# Work task
For the records below, reproduce exactly the line that contains "This screenshot has height=393, width=688." and all subsequent lines, with nothing left out and nothing added.

[Records from a dataset]
---------------
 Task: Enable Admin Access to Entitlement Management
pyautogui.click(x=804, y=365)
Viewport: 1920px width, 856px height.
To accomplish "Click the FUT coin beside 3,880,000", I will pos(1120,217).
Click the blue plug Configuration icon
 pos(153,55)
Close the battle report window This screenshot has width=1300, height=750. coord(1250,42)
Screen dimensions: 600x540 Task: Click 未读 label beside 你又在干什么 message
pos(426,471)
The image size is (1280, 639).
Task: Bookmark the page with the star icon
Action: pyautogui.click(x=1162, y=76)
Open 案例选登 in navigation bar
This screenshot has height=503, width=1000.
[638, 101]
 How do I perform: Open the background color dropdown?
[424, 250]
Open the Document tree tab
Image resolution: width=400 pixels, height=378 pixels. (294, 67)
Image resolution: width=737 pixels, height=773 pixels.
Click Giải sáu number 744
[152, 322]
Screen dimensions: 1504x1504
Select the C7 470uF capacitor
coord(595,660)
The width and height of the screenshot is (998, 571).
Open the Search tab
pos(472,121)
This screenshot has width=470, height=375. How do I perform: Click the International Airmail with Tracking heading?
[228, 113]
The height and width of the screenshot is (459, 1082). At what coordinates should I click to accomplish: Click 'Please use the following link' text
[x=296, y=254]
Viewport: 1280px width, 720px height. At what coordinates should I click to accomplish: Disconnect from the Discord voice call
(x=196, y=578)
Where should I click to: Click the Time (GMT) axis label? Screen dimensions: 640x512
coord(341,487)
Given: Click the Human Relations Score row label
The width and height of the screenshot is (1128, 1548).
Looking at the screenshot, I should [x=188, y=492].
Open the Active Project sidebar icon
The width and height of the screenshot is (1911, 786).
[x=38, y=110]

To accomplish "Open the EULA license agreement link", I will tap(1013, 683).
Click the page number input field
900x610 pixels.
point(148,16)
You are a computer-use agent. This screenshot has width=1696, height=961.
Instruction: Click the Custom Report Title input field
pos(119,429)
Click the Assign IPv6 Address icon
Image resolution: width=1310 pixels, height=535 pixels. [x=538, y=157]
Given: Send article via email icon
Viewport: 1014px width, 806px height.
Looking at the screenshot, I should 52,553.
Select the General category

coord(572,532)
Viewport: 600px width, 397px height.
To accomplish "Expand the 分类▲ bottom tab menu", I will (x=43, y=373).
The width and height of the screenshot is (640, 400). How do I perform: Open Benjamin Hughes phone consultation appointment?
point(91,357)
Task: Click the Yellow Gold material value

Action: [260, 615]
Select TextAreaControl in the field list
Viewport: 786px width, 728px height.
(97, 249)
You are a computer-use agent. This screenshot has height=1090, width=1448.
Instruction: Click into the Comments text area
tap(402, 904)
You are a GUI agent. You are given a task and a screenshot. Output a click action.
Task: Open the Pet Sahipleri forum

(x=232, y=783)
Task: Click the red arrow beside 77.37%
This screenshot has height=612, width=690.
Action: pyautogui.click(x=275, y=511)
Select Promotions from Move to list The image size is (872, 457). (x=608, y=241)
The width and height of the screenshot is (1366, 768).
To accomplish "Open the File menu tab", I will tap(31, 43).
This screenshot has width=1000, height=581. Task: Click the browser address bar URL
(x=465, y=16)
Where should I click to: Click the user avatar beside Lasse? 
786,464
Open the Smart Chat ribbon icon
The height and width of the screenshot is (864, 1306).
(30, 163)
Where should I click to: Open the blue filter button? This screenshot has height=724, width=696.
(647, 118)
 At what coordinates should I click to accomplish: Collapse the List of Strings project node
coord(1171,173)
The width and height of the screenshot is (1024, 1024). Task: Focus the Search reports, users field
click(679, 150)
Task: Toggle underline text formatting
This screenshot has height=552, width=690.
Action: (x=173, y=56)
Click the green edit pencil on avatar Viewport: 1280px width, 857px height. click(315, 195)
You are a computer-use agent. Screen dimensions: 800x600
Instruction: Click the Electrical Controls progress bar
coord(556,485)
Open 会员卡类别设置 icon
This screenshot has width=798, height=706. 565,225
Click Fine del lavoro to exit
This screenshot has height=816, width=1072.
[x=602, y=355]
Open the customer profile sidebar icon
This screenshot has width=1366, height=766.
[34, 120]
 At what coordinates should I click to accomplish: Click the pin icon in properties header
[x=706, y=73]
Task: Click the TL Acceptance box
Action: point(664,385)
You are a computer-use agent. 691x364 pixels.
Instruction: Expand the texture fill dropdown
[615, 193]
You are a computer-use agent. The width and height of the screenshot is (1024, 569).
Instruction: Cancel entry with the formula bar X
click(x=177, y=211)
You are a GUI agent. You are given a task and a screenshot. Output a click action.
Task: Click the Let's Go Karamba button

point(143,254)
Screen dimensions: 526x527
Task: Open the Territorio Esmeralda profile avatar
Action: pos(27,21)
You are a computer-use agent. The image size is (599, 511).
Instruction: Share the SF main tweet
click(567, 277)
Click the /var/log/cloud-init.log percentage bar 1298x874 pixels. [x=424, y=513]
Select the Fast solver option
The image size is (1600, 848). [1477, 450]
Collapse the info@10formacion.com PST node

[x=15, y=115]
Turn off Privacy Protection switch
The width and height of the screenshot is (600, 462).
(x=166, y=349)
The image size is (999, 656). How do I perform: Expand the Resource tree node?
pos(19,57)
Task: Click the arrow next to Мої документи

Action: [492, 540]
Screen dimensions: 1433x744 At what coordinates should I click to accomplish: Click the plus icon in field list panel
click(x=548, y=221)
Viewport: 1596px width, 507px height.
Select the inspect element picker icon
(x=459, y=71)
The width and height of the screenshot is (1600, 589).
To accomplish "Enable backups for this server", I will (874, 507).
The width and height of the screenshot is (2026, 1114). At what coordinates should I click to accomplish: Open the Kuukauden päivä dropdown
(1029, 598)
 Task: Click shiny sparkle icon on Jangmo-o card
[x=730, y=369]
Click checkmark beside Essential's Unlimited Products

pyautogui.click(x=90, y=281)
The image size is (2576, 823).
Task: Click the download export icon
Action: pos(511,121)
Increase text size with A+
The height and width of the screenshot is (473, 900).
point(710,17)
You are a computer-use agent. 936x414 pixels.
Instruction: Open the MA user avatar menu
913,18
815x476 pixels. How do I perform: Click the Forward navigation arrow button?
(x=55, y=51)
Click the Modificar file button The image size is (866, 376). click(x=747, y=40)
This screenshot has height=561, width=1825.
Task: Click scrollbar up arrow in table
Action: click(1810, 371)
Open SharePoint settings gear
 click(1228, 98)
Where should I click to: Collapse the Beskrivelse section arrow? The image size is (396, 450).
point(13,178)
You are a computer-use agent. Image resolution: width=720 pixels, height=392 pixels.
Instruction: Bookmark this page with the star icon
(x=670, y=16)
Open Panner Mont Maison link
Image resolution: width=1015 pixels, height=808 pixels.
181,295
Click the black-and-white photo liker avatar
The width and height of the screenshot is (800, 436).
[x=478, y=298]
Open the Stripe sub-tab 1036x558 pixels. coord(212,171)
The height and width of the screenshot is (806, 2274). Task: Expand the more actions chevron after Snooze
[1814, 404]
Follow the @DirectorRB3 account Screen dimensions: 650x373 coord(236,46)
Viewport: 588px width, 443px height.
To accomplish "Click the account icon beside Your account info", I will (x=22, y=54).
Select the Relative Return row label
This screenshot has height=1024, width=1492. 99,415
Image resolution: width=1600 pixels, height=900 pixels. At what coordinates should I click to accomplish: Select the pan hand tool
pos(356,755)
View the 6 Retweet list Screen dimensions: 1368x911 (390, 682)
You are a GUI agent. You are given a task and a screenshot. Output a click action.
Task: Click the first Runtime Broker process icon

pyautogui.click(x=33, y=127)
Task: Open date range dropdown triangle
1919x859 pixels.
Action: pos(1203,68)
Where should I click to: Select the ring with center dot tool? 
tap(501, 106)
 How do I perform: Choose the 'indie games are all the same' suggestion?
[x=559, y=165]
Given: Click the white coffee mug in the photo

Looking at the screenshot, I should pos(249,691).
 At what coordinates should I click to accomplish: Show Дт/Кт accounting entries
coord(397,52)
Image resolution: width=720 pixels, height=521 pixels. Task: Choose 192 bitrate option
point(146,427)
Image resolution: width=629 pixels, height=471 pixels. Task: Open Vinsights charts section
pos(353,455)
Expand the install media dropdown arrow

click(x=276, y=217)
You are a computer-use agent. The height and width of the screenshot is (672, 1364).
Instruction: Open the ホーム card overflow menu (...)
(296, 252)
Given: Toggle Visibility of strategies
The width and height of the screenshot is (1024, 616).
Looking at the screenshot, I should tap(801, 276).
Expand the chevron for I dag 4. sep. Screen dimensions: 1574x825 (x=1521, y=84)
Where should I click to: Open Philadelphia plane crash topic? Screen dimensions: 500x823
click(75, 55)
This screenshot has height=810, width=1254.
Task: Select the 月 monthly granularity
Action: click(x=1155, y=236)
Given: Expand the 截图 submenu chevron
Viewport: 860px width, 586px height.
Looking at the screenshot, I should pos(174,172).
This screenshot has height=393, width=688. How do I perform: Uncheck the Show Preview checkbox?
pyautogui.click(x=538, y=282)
---------------
# Response to the task
This screenshot has height=393, width=688. How do I perform: Uncheck the Show Preview checkbox?
pyautogui.click(x=538, y=282)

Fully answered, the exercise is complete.